#### Dataset records
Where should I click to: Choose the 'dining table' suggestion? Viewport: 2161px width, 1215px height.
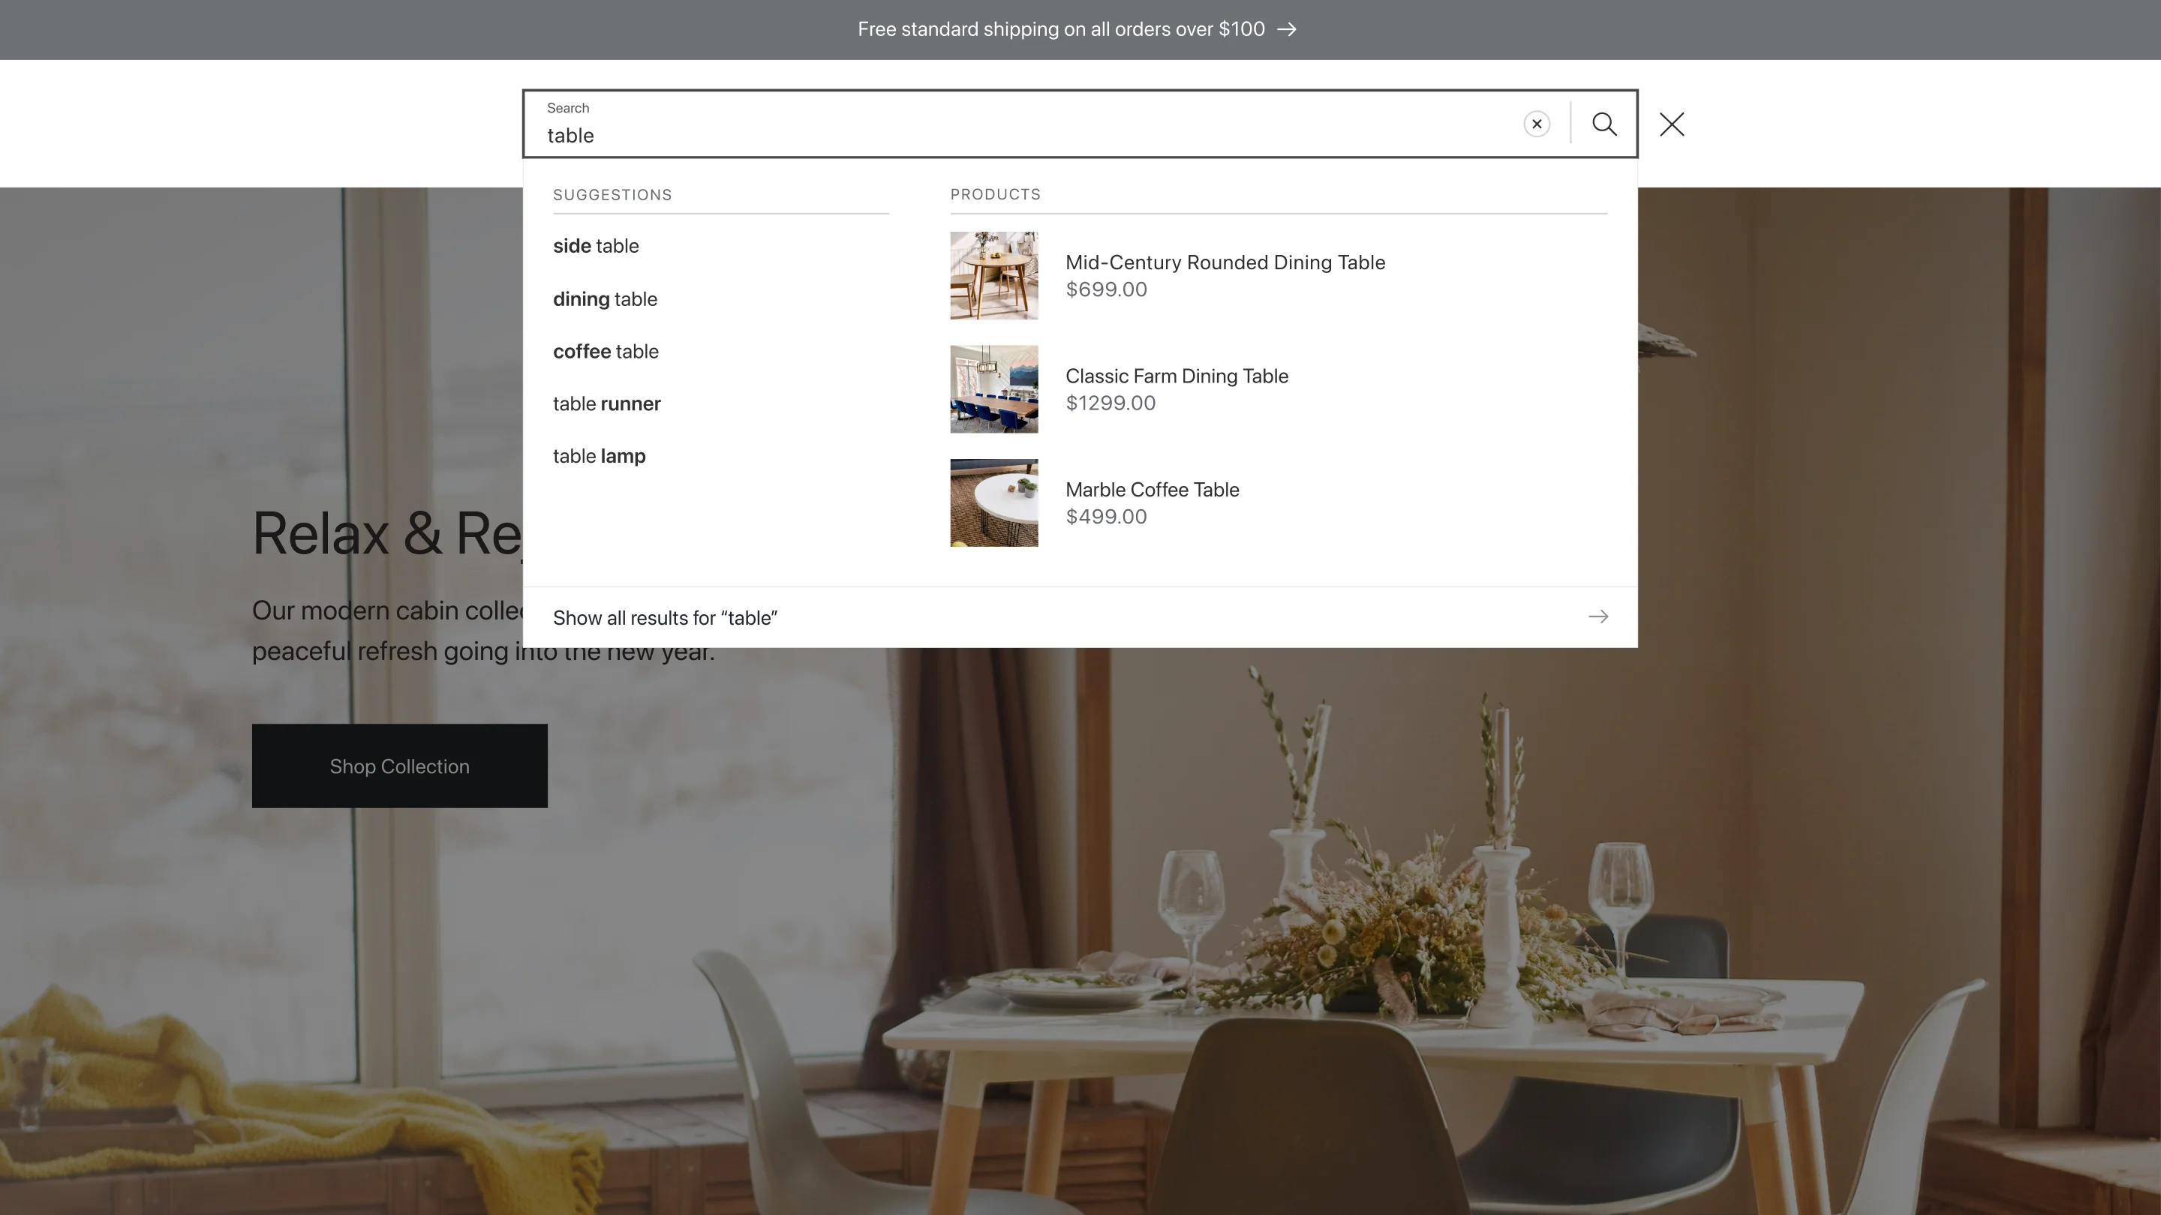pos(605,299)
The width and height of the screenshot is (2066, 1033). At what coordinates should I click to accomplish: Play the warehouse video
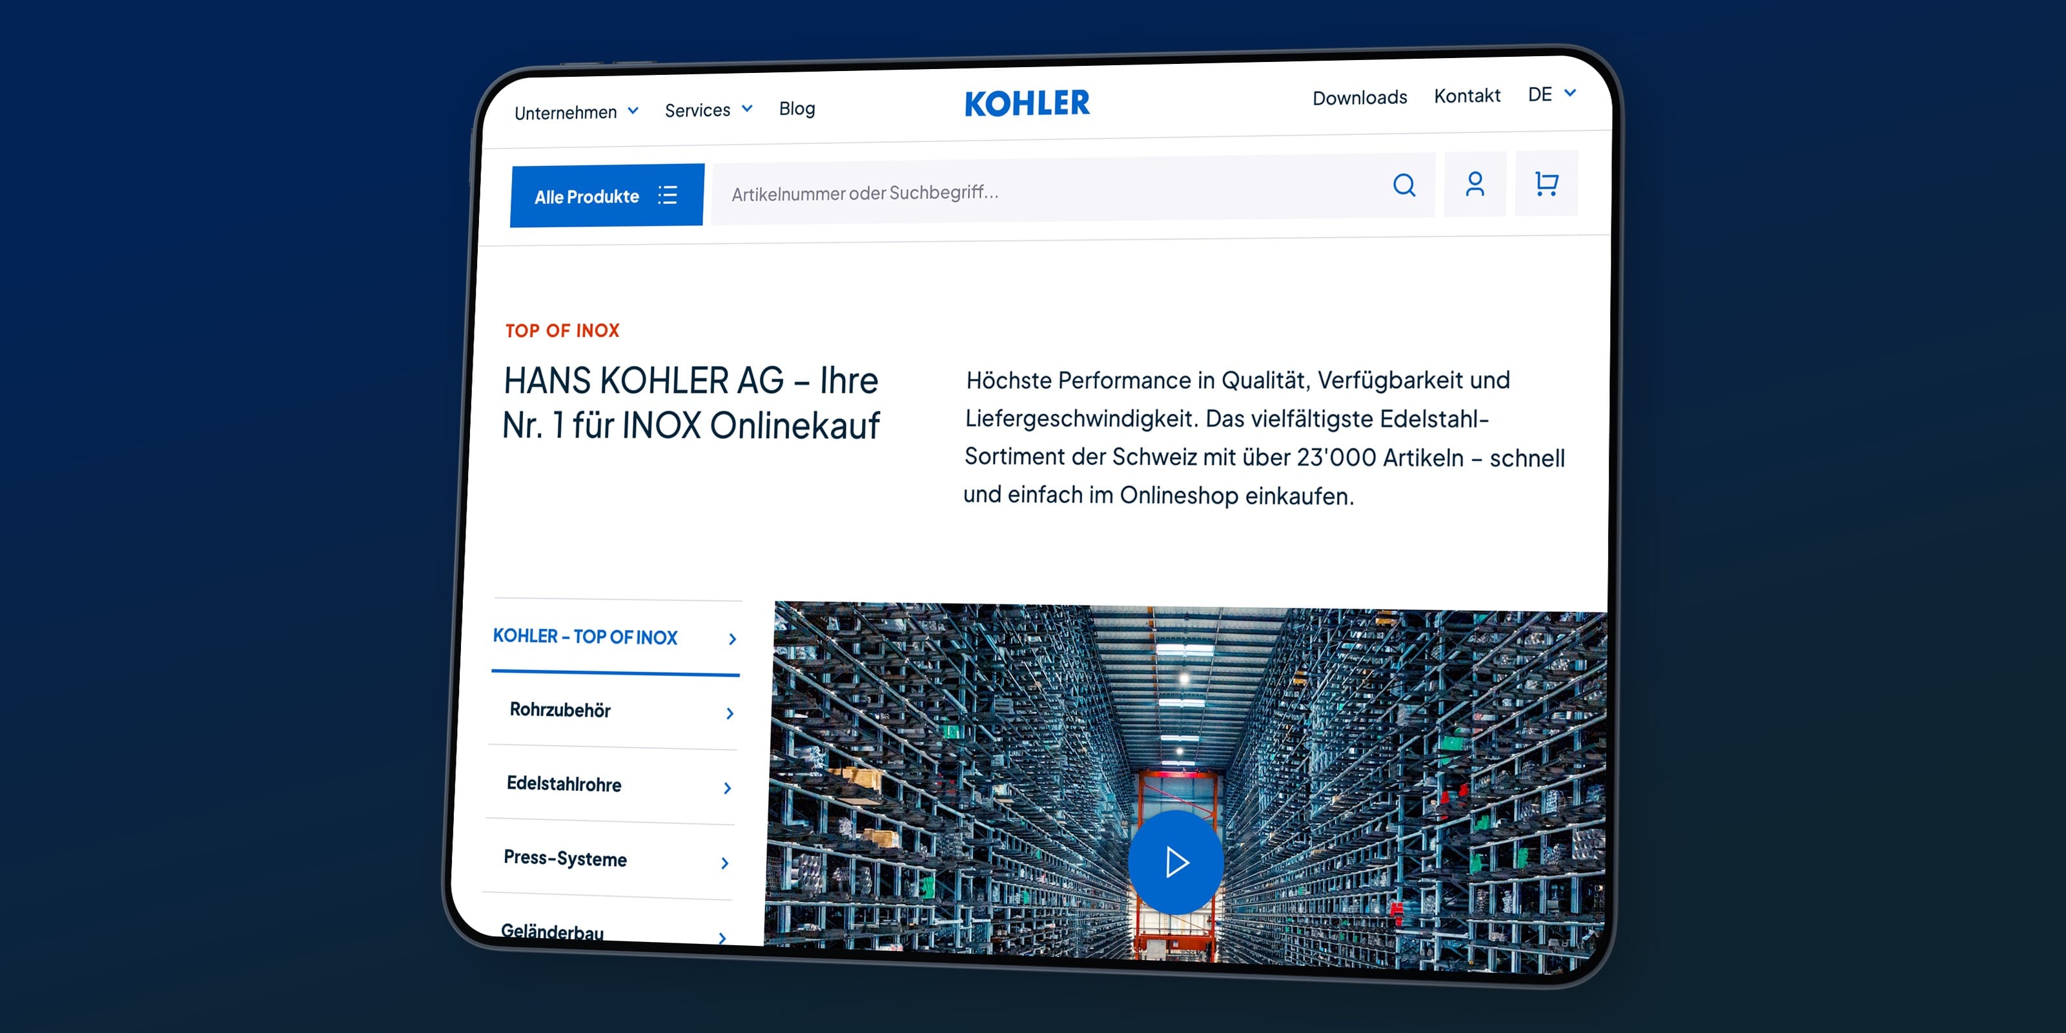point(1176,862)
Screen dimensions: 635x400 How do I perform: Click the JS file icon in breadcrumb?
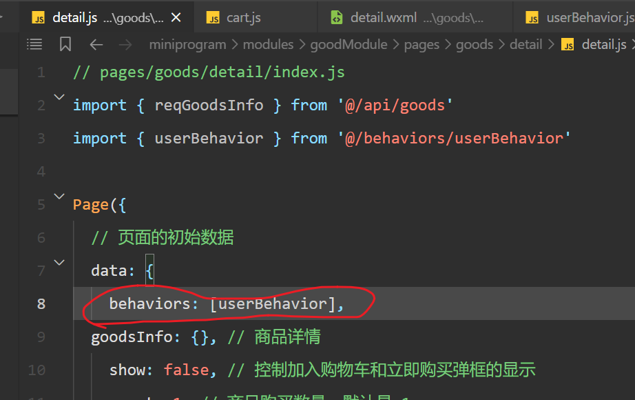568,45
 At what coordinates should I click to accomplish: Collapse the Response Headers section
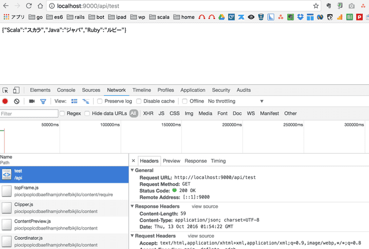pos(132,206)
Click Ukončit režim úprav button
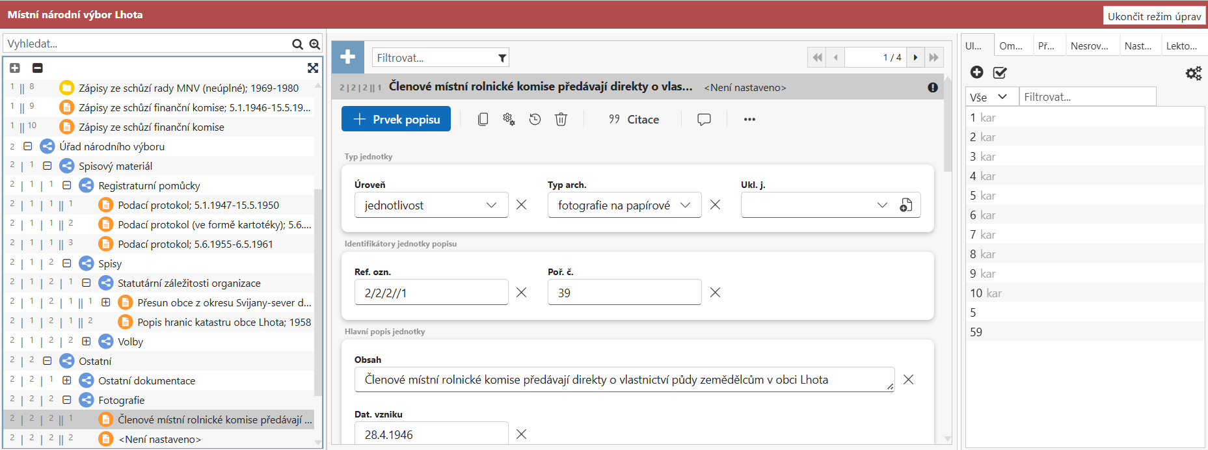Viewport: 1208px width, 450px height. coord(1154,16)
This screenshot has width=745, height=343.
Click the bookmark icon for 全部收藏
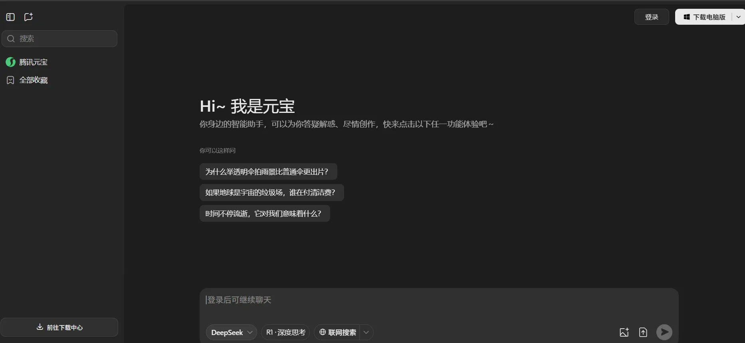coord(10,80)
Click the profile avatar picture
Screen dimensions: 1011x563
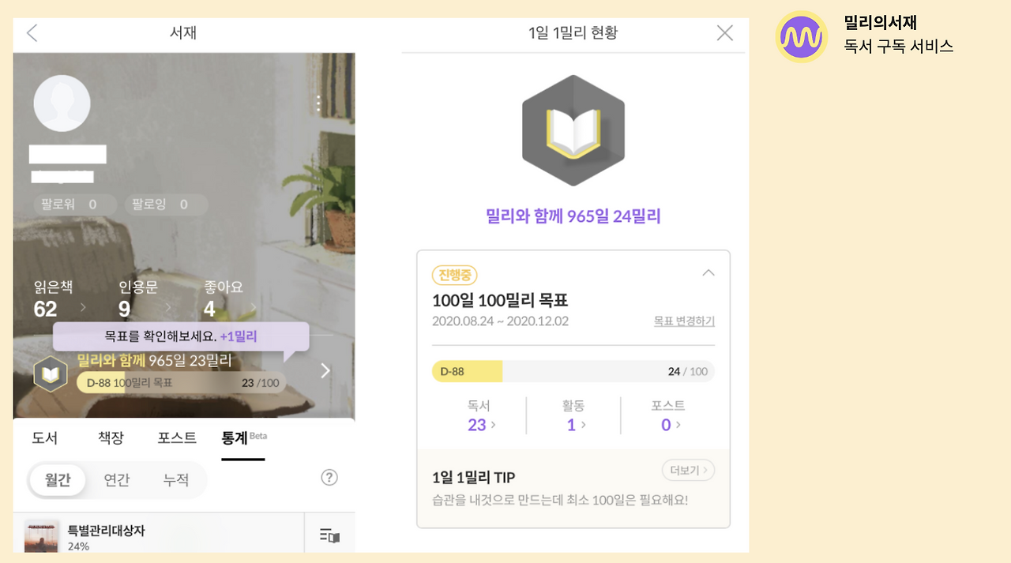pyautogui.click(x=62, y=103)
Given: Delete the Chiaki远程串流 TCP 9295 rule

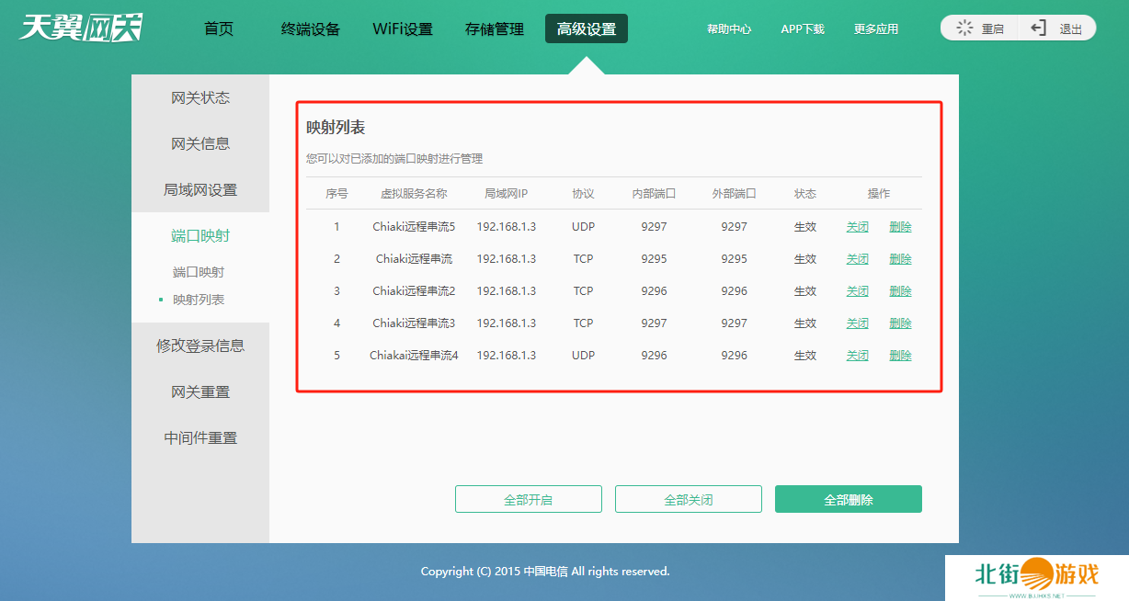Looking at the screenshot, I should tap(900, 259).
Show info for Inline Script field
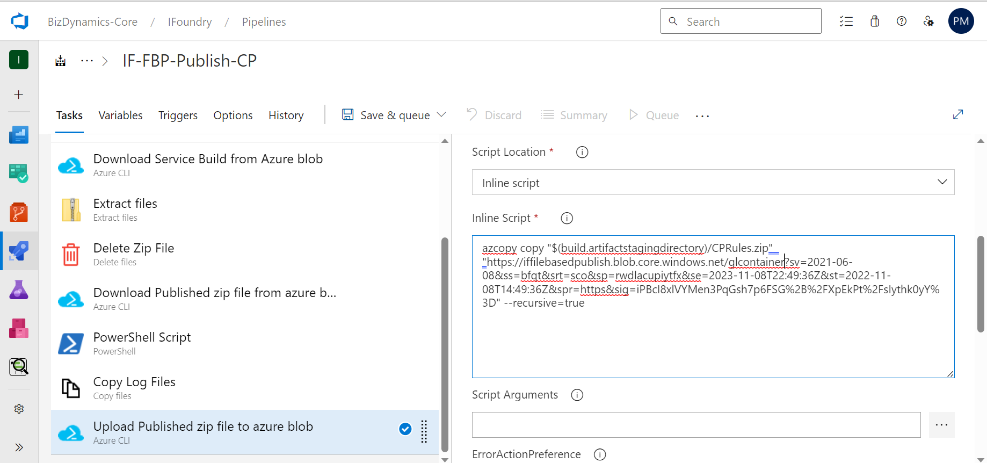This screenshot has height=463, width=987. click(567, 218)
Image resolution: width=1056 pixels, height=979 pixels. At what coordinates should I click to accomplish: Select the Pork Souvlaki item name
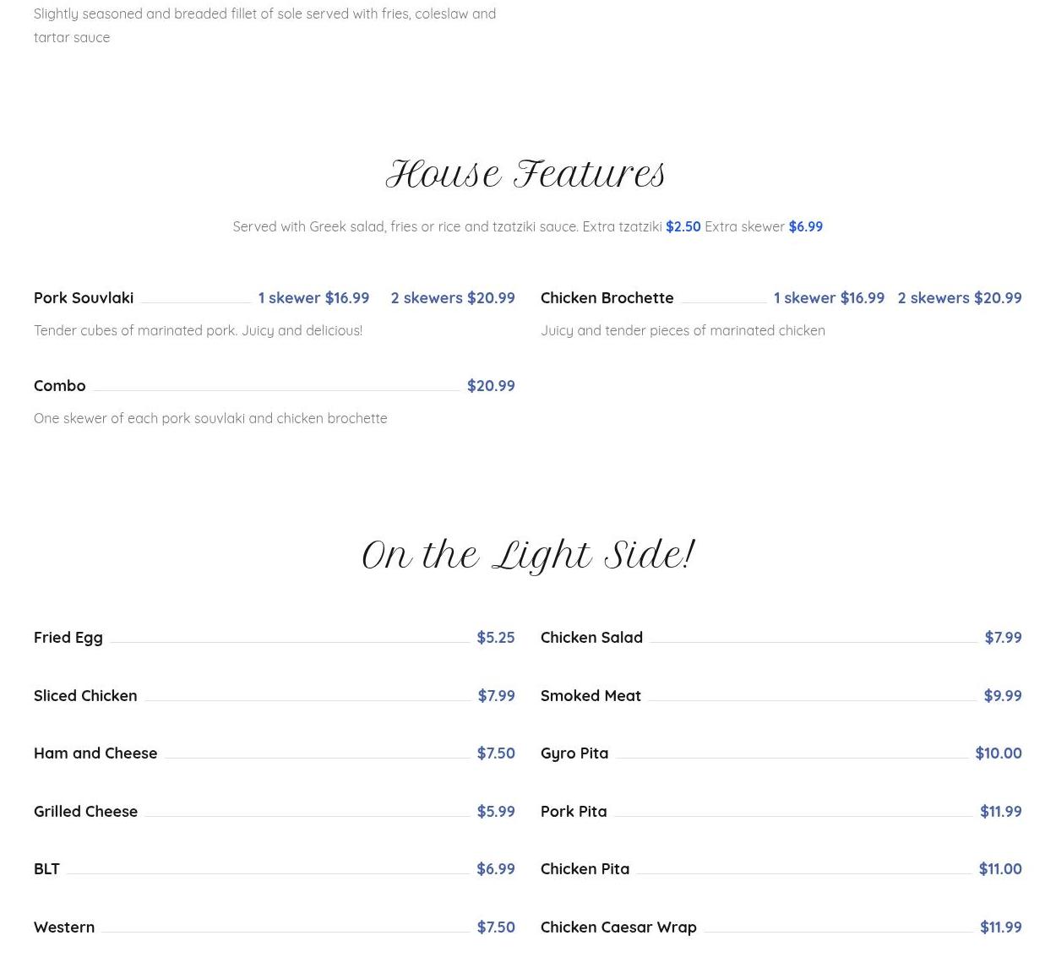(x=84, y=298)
########
**Aim:** Report each line in the records above that contains the string "dimensions", matching its case exactly.

**Full output:**
Screen dimensions: 635x400 How do I perform: Click the JS file icon in breadcrumb?
Screen dimensions: 1011x563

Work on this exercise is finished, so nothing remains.